Task description>
In the listing beneath this line, copy exactly the lines starting with the one containing "Select the ご利用ガイド" and going on through the one containing "Task: Click the LOD Auto button".

===== Data provided

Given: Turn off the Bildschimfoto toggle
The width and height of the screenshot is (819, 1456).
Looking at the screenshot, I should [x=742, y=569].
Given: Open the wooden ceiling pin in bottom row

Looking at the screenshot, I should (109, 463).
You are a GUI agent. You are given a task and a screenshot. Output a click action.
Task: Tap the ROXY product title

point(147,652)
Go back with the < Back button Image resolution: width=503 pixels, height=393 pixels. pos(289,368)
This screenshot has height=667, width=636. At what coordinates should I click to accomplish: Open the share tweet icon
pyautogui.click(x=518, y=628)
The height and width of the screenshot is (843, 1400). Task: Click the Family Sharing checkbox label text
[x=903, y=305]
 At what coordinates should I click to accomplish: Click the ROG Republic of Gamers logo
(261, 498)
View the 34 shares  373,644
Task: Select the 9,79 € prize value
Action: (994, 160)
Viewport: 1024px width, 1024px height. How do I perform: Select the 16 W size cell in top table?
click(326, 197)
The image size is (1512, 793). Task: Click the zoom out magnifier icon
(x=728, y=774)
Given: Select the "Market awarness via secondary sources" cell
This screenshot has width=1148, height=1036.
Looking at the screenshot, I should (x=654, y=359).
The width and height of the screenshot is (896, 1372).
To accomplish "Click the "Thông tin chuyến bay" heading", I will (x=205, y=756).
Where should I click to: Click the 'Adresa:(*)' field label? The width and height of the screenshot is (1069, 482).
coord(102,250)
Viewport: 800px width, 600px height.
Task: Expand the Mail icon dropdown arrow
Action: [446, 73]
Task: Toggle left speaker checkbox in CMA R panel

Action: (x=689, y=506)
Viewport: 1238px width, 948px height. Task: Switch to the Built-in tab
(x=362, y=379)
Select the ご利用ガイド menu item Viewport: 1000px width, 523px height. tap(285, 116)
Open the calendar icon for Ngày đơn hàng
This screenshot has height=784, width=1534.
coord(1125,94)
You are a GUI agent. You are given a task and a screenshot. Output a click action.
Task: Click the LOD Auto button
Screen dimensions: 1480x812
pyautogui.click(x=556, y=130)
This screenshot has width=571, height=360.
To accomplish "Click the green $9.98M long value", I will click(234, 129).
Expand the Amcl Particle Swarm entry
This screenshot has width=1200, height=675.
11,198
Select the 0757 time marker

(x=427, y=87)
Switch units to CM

==========

Task output>
Select the ご利用ガイド menu item Viewport: 1000px width, 523px height. tap(285, 116)
Open the calendar icon for Ngày đơn hàng
This screenshot has height=784, width=1534.
coord(1125,94)
You are a GUI agent. You are given a task and a screenshot. Output a click action.
Task: Click the LOD Auto button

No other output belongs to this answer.